What is asked> Rename "Declaration" to "Summary" in the listing, starting at the line that contains "The image size" and continuing through the last line of the listing. Reproduce only those lines, with everything else left unchanged.
= = =
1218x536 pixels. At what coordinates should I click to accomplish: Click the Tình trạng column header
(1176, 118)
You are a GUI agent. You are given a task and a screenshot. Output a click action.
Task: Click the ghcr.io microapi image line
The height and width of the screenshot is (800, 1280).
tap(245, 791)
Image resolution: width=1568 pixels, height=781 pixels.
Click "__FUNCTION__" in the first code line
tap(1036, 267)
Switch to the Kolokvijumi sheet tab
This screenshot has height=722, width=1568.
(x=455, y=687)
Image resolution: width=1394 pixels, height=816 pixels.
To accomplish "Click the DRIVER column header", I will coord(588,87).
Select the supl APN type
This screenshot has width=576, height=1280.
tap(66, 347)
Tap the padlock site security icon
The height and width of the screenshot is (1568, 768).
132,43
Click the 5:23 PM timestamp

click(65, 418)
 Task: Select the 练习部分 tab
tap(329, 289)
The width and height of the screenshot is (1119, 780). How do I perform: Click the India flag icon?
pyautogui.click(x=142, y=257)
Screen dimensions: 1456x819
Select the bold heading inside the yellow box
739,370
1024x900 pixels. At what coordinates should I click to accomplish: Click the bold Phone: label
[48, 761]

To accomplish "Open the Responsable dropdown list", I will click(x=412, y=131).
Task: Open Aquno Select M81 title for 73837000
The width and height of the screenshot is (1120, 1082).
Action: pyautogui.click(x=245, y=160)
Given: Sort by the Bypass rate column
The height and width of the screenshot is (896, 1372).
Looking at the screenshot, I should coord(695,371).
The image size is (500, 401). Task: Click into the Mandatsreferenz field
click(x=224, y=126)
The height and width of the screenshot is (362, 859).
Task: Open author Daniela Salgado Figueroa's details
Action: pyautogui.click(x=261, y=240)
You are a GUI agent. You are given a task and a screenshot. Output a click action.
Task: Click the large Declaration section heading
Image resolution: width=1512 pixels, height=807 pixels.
= = =
Task output>
The image size is (500, 401). Task: Click into the Mandatsreferenz field
click(x=224, y=126)
The height and width of the screenshot is (362, 859).
Task: Open author Daniela Salgado Figueroa's details
Action: pyautogui.click(x=261, y=240)
You are a GUI agent. You are given a task and a screenshot. Output a click action.
Task: Click the large Summary section heading
Image resolution: width=1512 pixels, height=807 pixels.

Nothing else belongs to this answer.